Why Get a Slim TV?
A slim TV takes up less space in a living room compared to a thicker HDTV. Even though regular HDTVs are not much thicker than slim TVs, the latter give the perception that they takes little to no room. Slim TVs are thin – typically less than 3 inches thick – and have small bezels, which are typically less than 1 inch around the edge of the the display. A few examples of slim TVs are the Samsung UN24H4000 LED TV, the Panasonic TC-60CX65OU 4K HD TV and the LG 55EC9300 Curved OLED webOS TV.
Slim TVs: What to Look For
Most of the features you look for in regular HDTVs are also the ones to consider when searching for the right slim TV. In addition to the sleek design and thin bezel of these TVs, some manufacturers produce slim TVs with curved displays. Curved slim TVs offer certain advantages over flat-screen TVs, such as improved contrast and wider field of view. Whether you want a curved or flat slim TV, here are the most important features to look for.
The resolution of a TV determines the sharpness and clarity of its picture. TV resolution is a measure of the details visible in the images displayed on the screen. Slim TVs are usually high-definition TVs with resolutions ranging from 720p to 1080p. However, you can also find slim TVs with ultra-high-definition, also known as UHD, 2160p or 4K resolution. 4K UHDTVs have four times the definition of 1080p TVs. While there's not a lot of 4K video content on the market now, as more 4K-capable smartphones and cameras are released and studios shoot in the resolution, a 4K slim TV may serve you for longer.
The type of display technology a slim TV uses will affect how slim it actually is. For example, LED flat screen TVs are slimmer than traditional LCD TVs because they use small, energy-efficient LEDs for backlighting rather than fluorescent lights. There are two types of LED LCD TVs: edge-lit and full-array LEDs. An edge-lit LED TV is usually thinner than a full-array LED TV because it packs its backlighting LEDs at the edges. However, the latter produces more evenly lit pictures than the former. OLED TVs are even slimmer because they do not need dedicated lighting sources. An OLED display generates its own backlighting using organic LEDs and has a lower energy consumption than LCD and LED LCD TVs. They are sharper and more naturally lit than both edge-lit and full-array LED TVs.
Bezels & Stands
To keep their devices slim, manufacturers sometimes house a TVs electronics elsewhere. For example, sometimes a slim flat screen TV has a thick stand that doubles as a non-detachable base because most of the electronics have been moved there. Likewise, to achieve thin cross sections, a slim TV may have wider bezels taking up a considerable proportion of the display. A truly slim TV would have ultra-thin edges measuring less than 3 inches thick, an edge-to-edge display with sliver-thin bezels measuring no more than 1 inch and a sleek, detachable stand.

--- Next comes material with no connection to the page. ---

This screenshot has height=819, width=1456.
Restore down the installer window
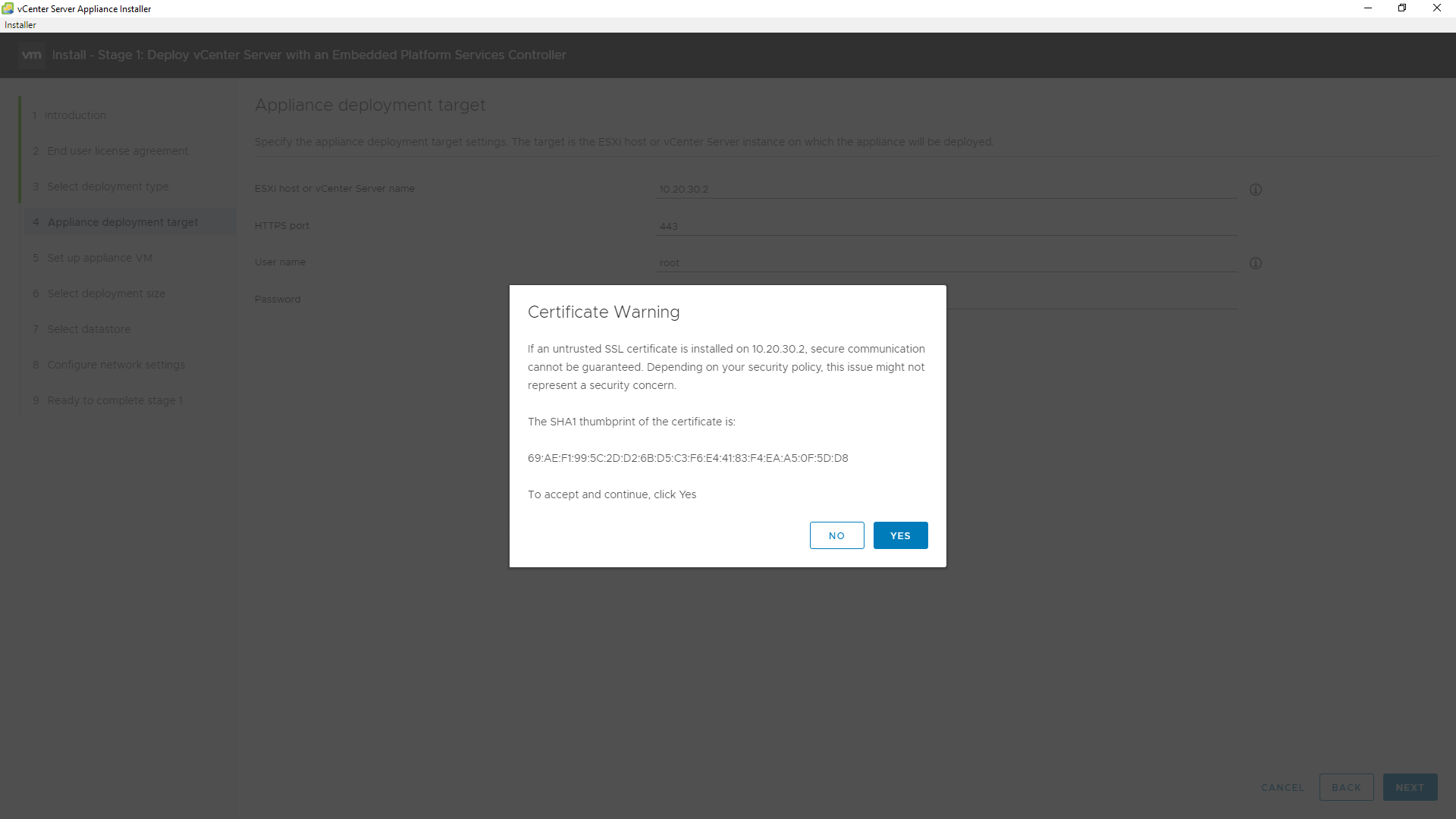[1402, 8]
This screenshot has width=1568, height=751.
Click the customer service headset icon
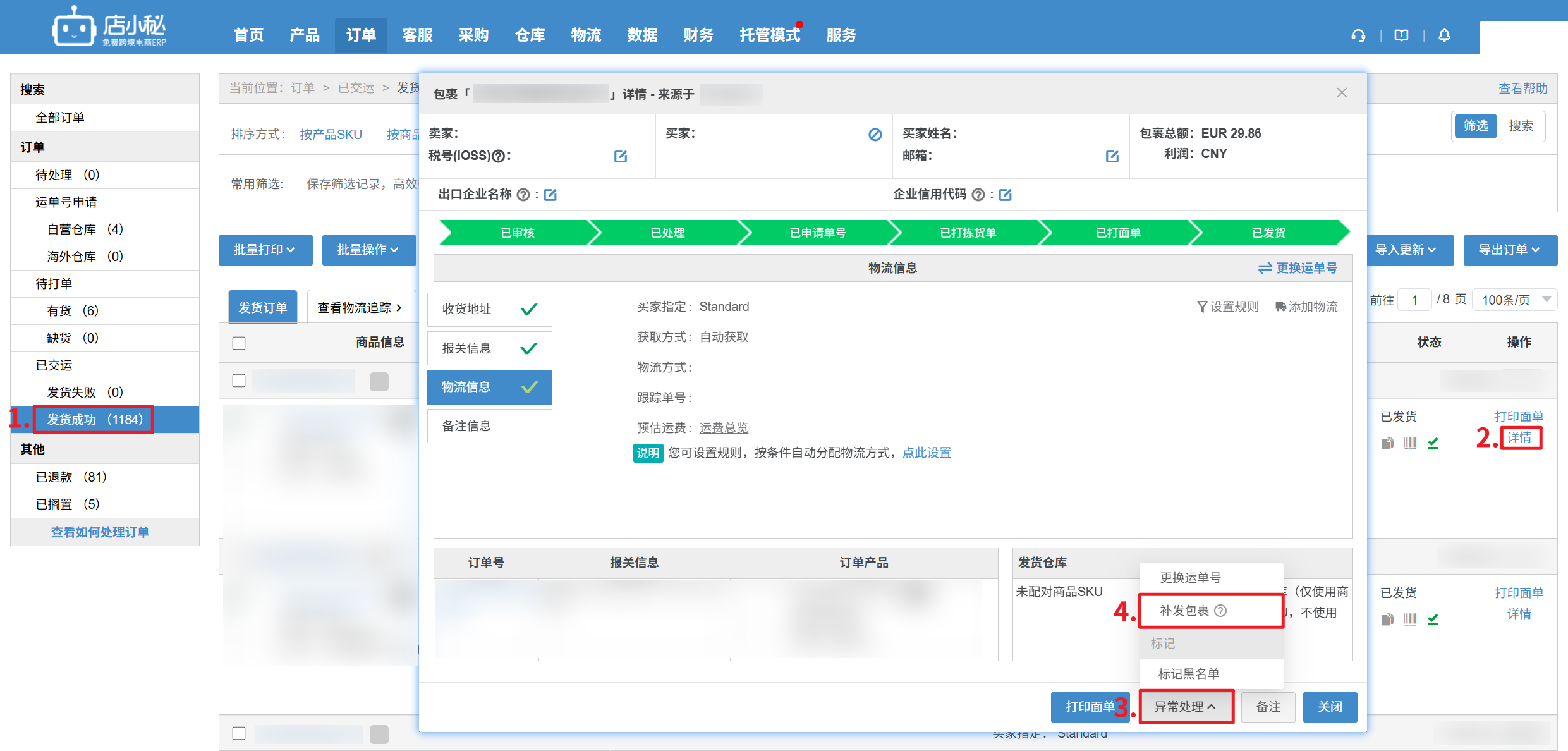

Slimming down TVs often comes with compromises. In most cases, manufacturers sacrifice input/output ports as well as optional hardware to make their regular HDTVs slimmer. You may see fewer numbers of HDMI and USB ports, and some slim TVs lack an Ethernet port and Wi-Fi capability. Therefore, port selection should be an important consideration while comparing different slim TVs.
Thanks to advances in TV technologies and design, slim TVs do not have to come with fewer features than regular HDTVs. Even with ultra-slim bezels and thin profiles, the best slim TVs pack a similar number of ports, have similar features and have speakers that are equal to the ones found on thicker HDTVs.
Slim TVs mount closer to the wall than regular HDTVs. In this way, they look more like wall art than regular TVs. Their thin bezels, minimal frames and clean lines make it look as though their pictures pop from the wall. Even if you choose not to mount your slim TV, its thin side profile is still striking, especially when standing next to other appliances. And most of them achieve this with no compromise in quality or connectivity options.